Lionel Mourot, associé

La Flat Tax ou Prélèvement Forfaitaire Unique (PFU) dont le taux est fixé à 30% peut entrainer une surimposition pour certains contribuables, différente selon qu’il s’agisse de dividendes ou de plus-values.

I-DIVIDENDES :

Il faut distinguer :

1 les associés non assujettis au RSI(gérants minoritaires de SARL, dirigeants de SAS ou SASU)

Pour ces derniers, les contribuables imposés dans les 2 tranches d’imposition les plus basses (0% et 14%) soit pour des revenus imposables inférieurs à 26 818€ pour un célibataire et 53 636€ pour un couple, auront intérêt à opter pour le maintien du régime antérieur.

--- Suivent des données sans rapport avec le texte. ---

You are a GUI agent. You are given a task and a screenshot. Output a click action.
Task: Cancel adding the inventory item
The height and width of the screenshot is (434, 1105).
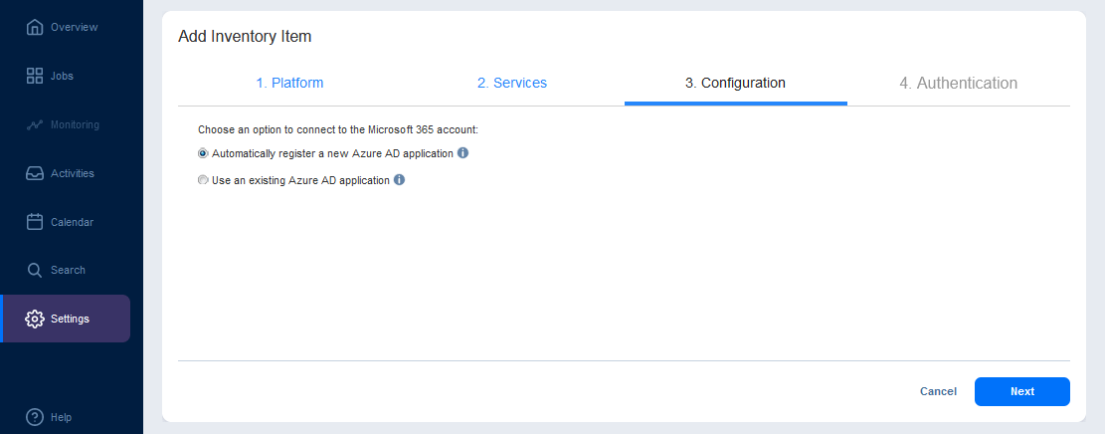pos(938,392)
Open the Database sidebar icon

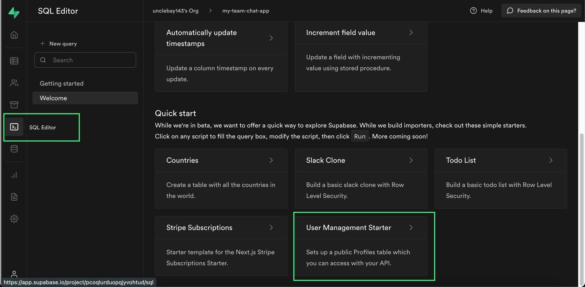click(14, 149)
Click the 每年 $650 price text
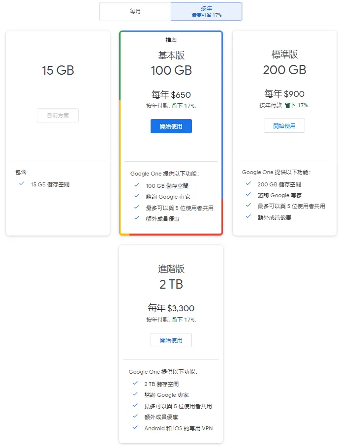This screenshot has height=447, width=342. 171,95

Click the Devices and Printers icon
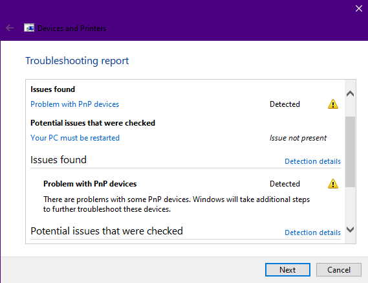click(29, 28)
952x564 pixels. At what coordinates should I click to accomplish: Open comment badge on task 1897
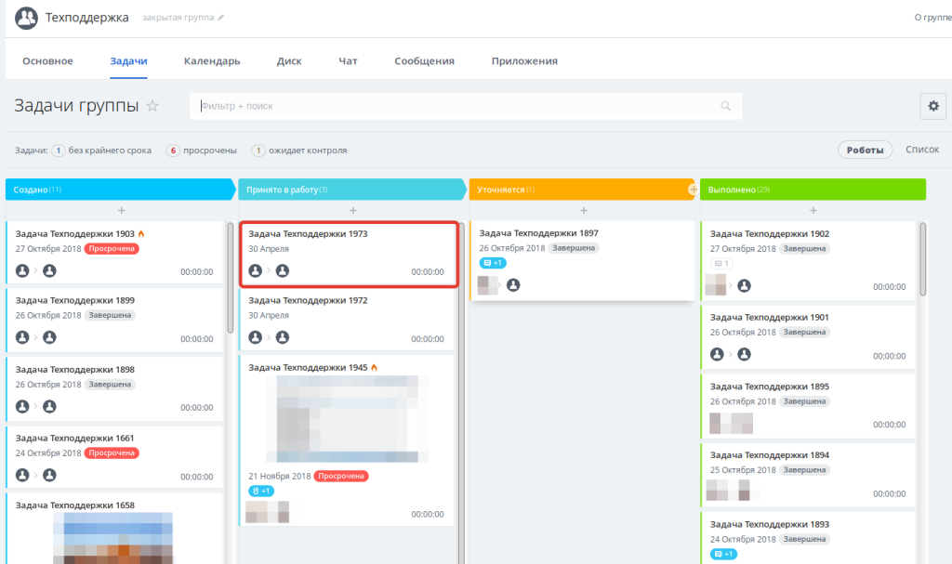tap(493, 263)
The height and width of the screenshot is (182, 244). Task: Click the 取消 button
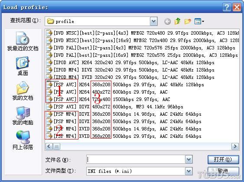click(x=223, y=171)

Pour les autres, l’application du PFU leur donnera un gain compris entre 3,16% (tranche à 30%) et 11,4% (tranche à 45%).

2 Les associés assujettis au RSI(gérants majoritaires de SARL)

Pour ces derniers, la part de dividendes soumis aux cotisations sociales est exemptée de prélèvements sociaux or, le PFU comprend 17,2% de prélèvements sociaux non déductibles.

Il reste donc préférable d’opter pour le régime antérieur pour pouvoir déduire les cotisations sociales.

II-PLUS-VALUES :

Là encore, le PFU est favorable aux contribuables imposables aux tranches marginales les plus élevées.

Mais il est défavorable, quel que soit le taux d’imposition, aux cessions de titres détenus depuis plus de 8 ans  souscrits ou acquis avant le 01/01/2018 compte tenu de l’abattement de 65% dont bénéficient ces cessions.

Pour les autres cessions, il est important de calculer le coût fiscal en fonction de sa tranche d’imposition.